- [Lista de actividades]:
[1] Enumera todos los números de piso que aparecen en el relato del descenso por las escaleras.
[2] Prosigue el relato del descenso por las escaleras a partir de su última oración.

- [Texto dado]:
- - - - - - -

En el piso 53 nos encontra­mos con un señor corpulento sentado en las escaleras. Le preguntamos si necesitaba ayuda o si prefería esperar a los paramédicos. Eligió espe­rarlos. Le dije que avisaría a los rescatistas y nos fuimos.

En el piso 44 mi teléfono vol­vió a sonar. Eran mis padres. Estaban histéricos. Mi padre dijo salgan hay un tercer avión en camino. Yo no enten­día todavía y me molesté. No podía avanzar más rápido. Nadie adentro dimensionaba la situación. En este piso más o menos empezamos a ver los bomberos, policías y rescatis­tas que subían a medida que bajábamos. Detuve a varios para contarles del hombre del piso 53 y de mi mejor amigo en el piso 87.

En el piso 33 hablé con alguien que sabía casi todos los deta­lles. Dijo que dos pequeños aviones chocaron con el edifi­cio. Era un ataque terrorista, y había más en camino. Ahí recién entendimos.

- - - - - - -

- [Datos almacenados]:
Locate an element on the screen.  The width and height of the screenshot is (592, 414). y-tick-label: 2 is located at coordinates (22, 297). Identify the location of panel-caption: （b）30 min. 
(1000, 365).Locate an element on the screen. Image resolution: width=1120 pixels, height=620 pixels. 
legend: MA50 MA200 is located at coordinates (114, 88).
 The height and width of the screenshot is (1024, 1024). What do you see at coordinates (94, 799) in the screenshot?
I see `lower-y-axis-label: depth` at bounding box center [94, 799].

- - - - - - -

- [Respuestas esperadas]:
[1] 53, 44, 87 y 33

[2]
En el tercer piso se apaga­ron todas las luces y senti­mos un estruendo horrible arriba nuestro. Pensé que la escalera estaba colapsando. Estábamos en una penum­bra absoluta. Eran las 10 de la mañana. El ruido era la torre dos derrumbándose al lado nuestro. Pero no lo sabíamos. Alguien tenía una linterna. Salimos de la escalera y atra­vesamos un oscuro y estrecho corredor hacia una salida. No veíamos nada. Había agua en todas partes. De pronto sali­mos a una habitación enorme, clara, pero cubierta de humo. Nos dimos cuenta de que estábamos en el segundo piso desde el cual se veía el lobby. Nos mandaron al patio donde solía estar la fuente. No podía entender de dónde venían tantos escombros por todas partes. Hierros y cables torcidos. Pedazos de pared por todos lados. Dijeron que había cuerpos y miembros, pero no miré. Nos agarramos de escombros que sobresa­lían y bajamos como pudimos hasta la calle. Y nos ordena­ron seguir caminando. Ahora solo estaba con un colega. Nos abrazábamos con una tris­teza profunda.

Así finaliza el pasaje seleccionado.